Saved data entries
*** Block opens ***

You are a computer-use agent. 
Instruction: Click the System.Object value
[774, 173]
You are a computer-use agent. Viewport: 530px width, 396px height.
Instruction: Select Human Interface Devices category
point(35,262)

*** Block closes ***

* [EXERCISE INSTRUCTIONS] When transcribing the data, keep every line exactly as it is.

* [RESPONSE TO THE EXERCISE]
You are a computer-use agent. 
Instruction: Click the System.Object value
[774, 173]
You are a computer-use agent. Viewport: 530px width, 396px height.
Instruction: Select Human Interface Devices category
point(35,262)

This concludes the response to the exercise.